Even more generally, it seems there are three kinds of clear benefits:
1) Less change synchronization (fewer changes worked on at the time).
2) Knowledge transfer (see @FeepingCreature's answer).
3) Immediate, detailed review - probably fewer defects.
There is also a matter of raw throughput (or how much time is required to make a specific change, while the rest of the code is assumed to stay the same, ignoring the cost of syncing with any changes done in parallel). A naive baseline is that a pair has a throughput of a single developer (since they're working on one change at a time). Fortunately, it can be way better, because one person can just focus on the details on the code and the other on the slightly bigger picture and next steps, look up the relevant facts from the documentation etc. This eliminates a lot of context switching and limits the number of things that each developer needs to keep in working memory. Also a lot of typos and other simple problems get caught immediately, so there is less debugging to do. It's not so clear, what all of this stuff adds up to.

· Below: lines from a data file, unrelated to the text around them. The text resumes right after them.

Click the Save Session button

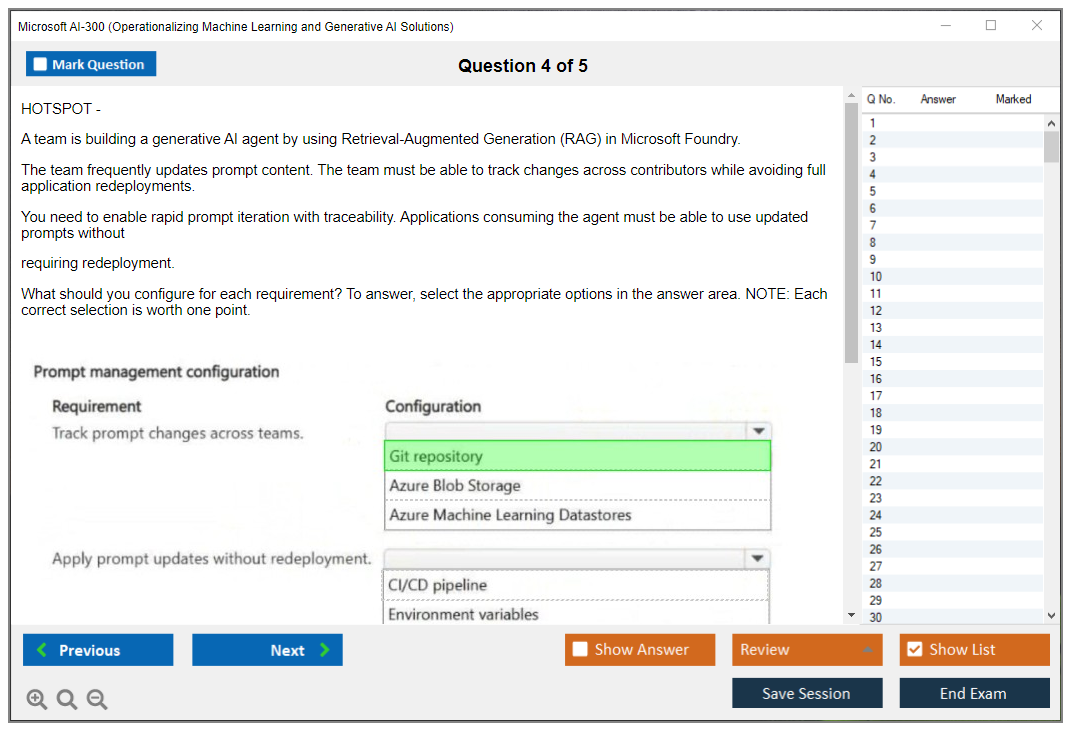click(806, 694)
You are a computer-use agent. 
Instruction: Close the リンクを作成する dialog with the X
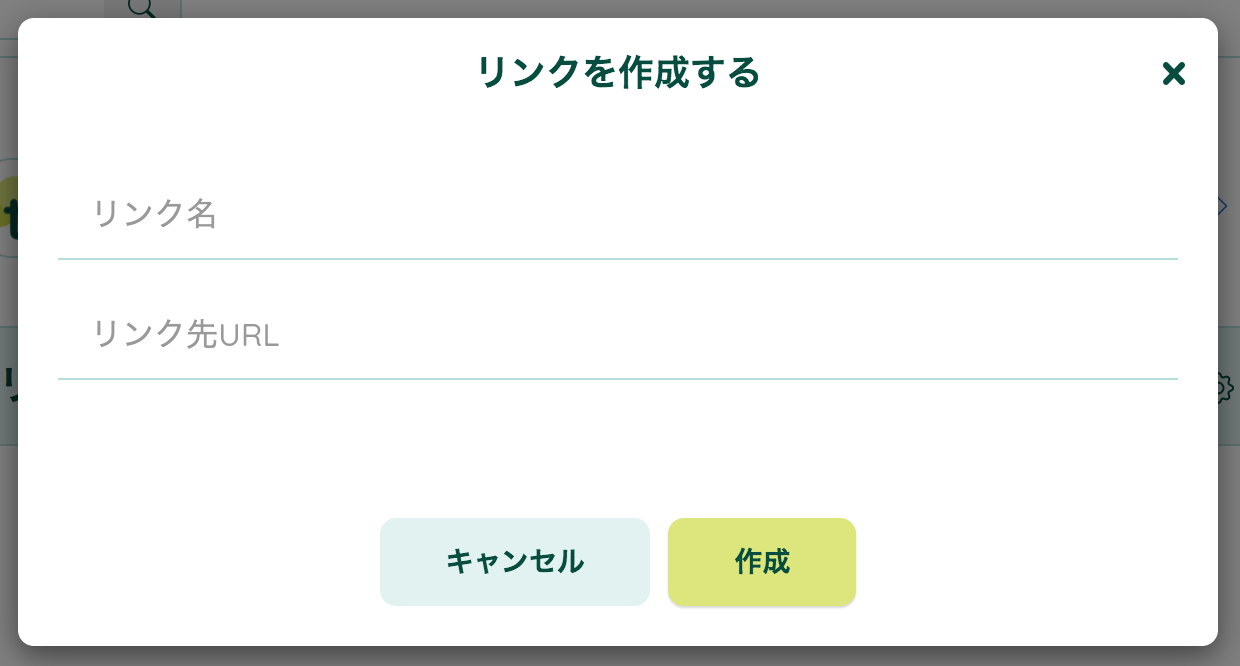coord(1173,73)
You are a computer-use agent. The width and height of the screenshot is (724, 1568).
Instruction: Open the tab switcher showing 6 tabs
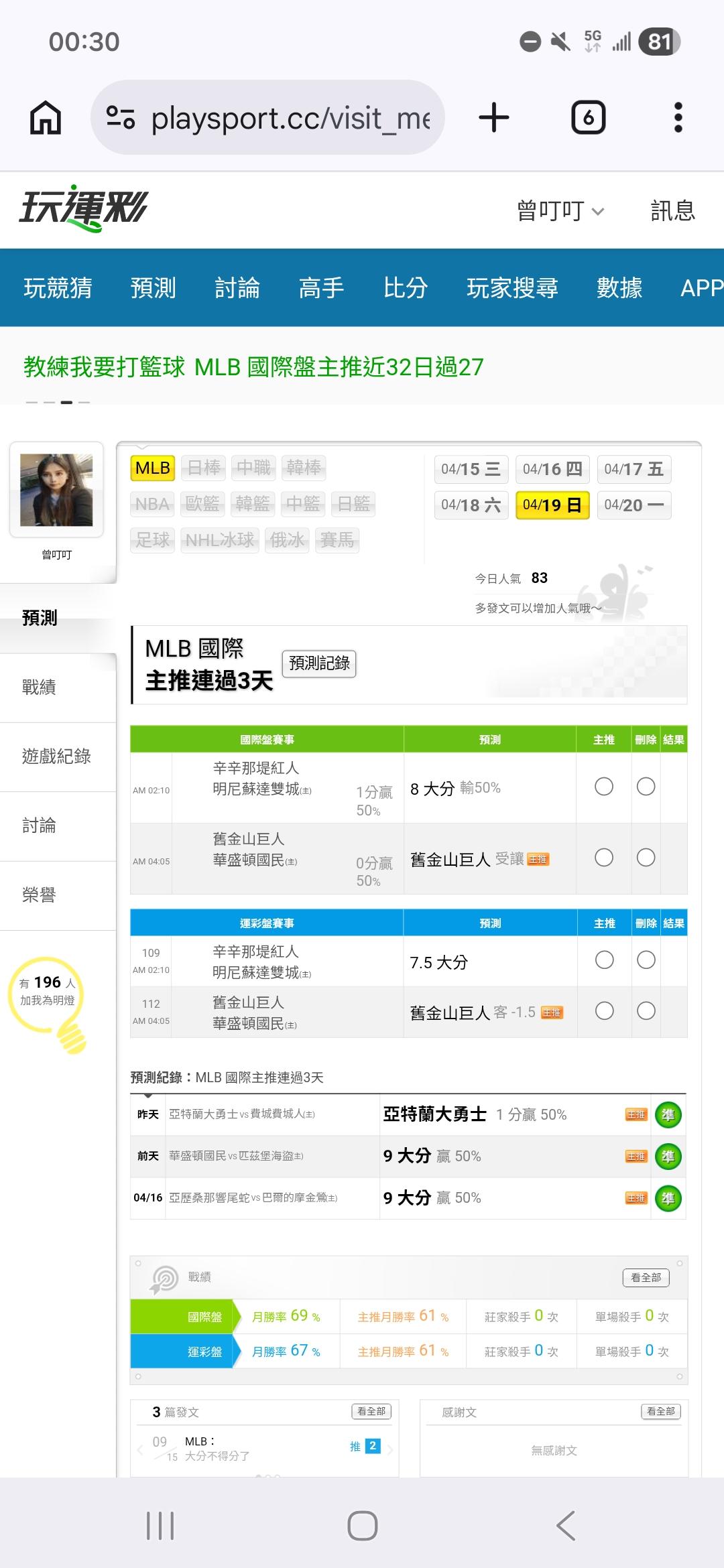[588, 118]
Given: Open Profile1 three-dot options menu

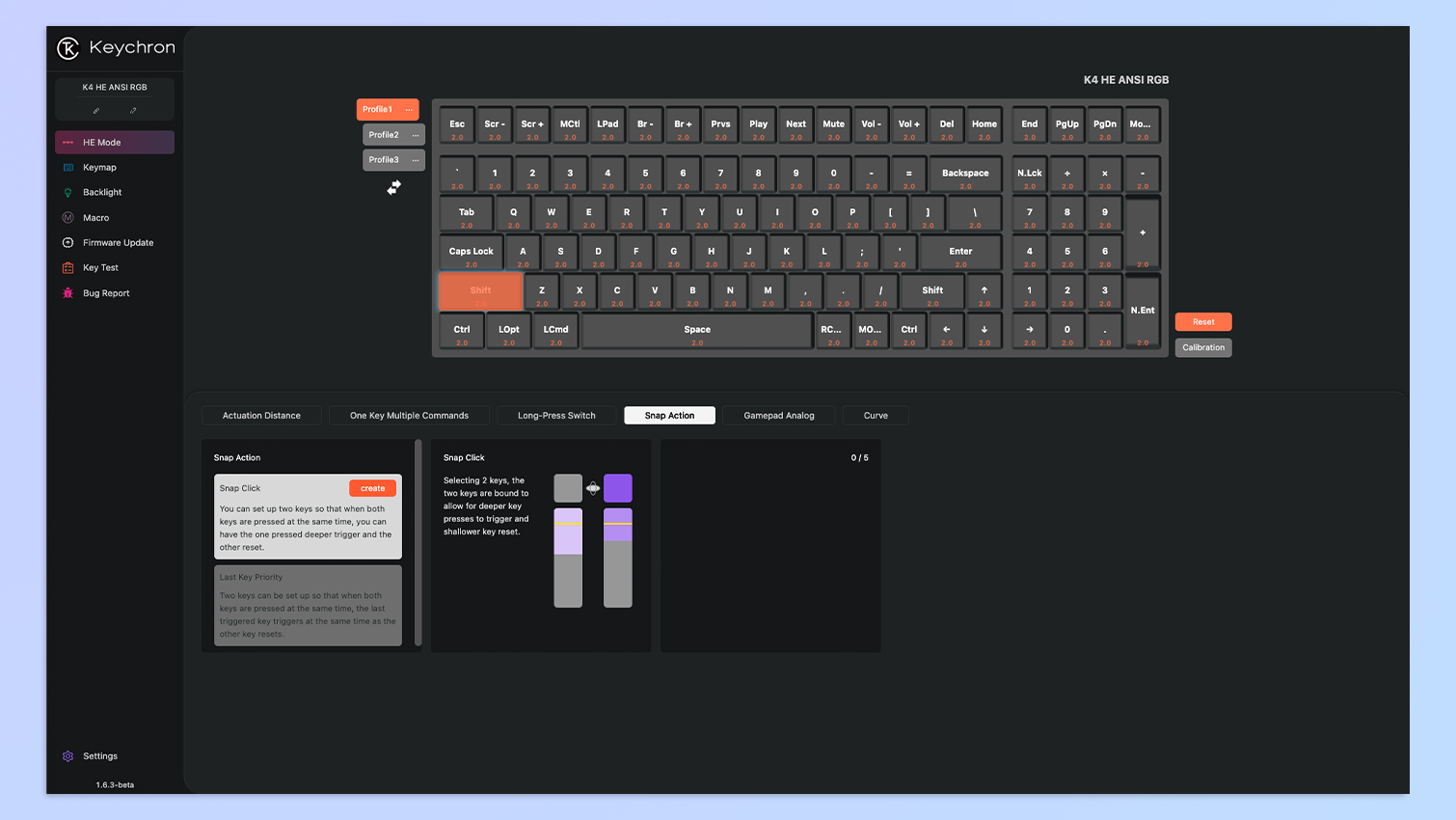Looking at the screenshot, I should [409, 110].
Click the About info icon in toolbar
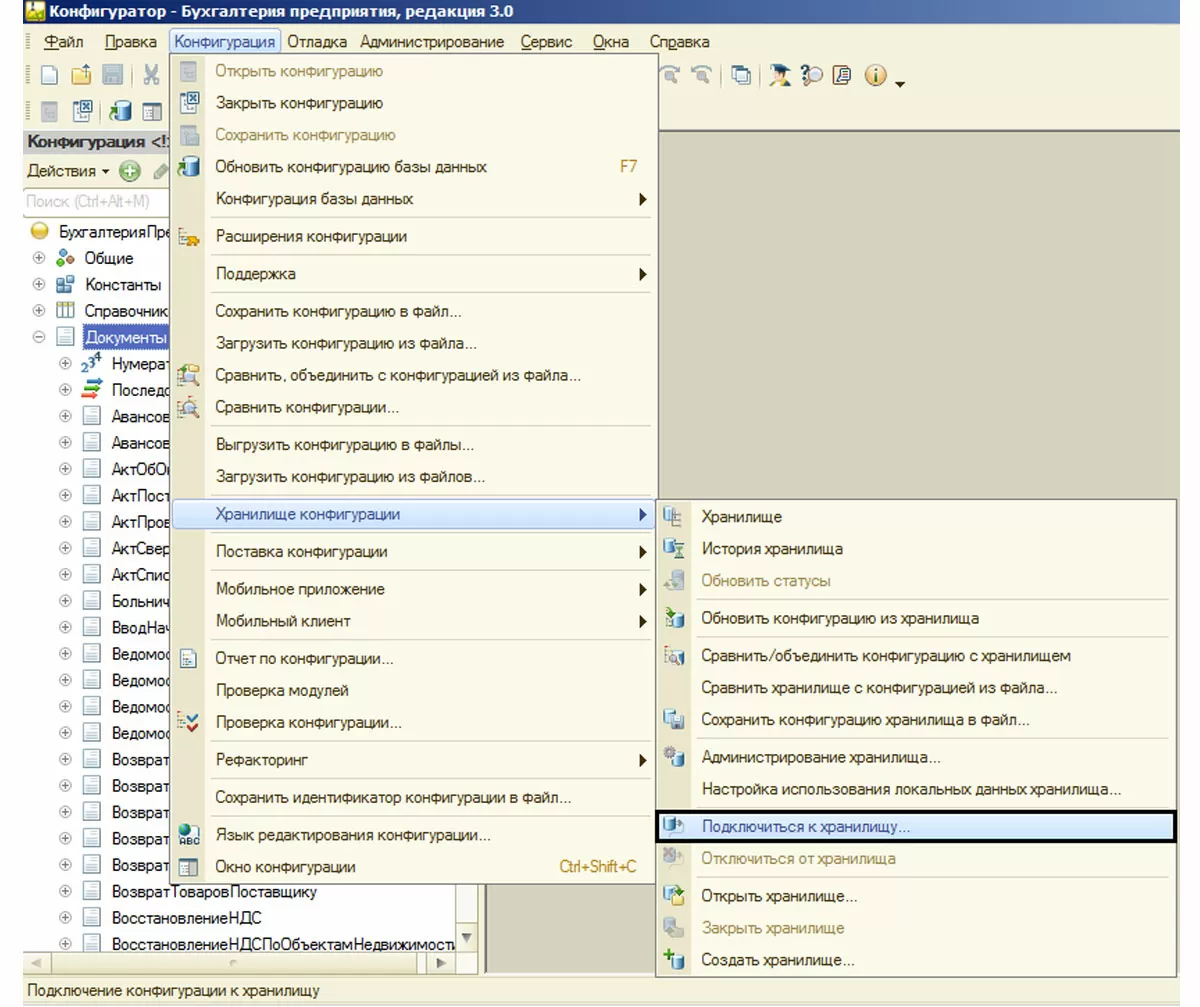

I was able to find some studies about the topic, including a meta-analysis by Hannay et al. TL;DR: it depends on the situation, including how experienced are the developers and how complex is the task). It's clearly not a silver bullet and generally it still seems to be a trade-off between person-hours spent and the quality of the produced software.
By personal subjective experience, the usecase where pair programming shines most is onboarding and skill transfer. Basically, you have a person who needs to learn a skill and a person who has the skill, so you sit the person who has the skill next to the other person and get the other person to do a task that needs the skill by instruction of the person who has the skill. This is way more efficient than lectures and slightly more efficient than reading documentation, because all parts of the skill are taught, only relevant information is taught, and the instruction is necessarily in actionable form. Important conditions are that the learning person is open to instruction and correction, and the teaching person avoids meandering into irrelevant information. Pair programming done like this relies on both parties being effective communicators.
(A related technique is mob programming, which is useful for collaborative design assuming your code environment is highlevel enough to keep pace with the discussion.)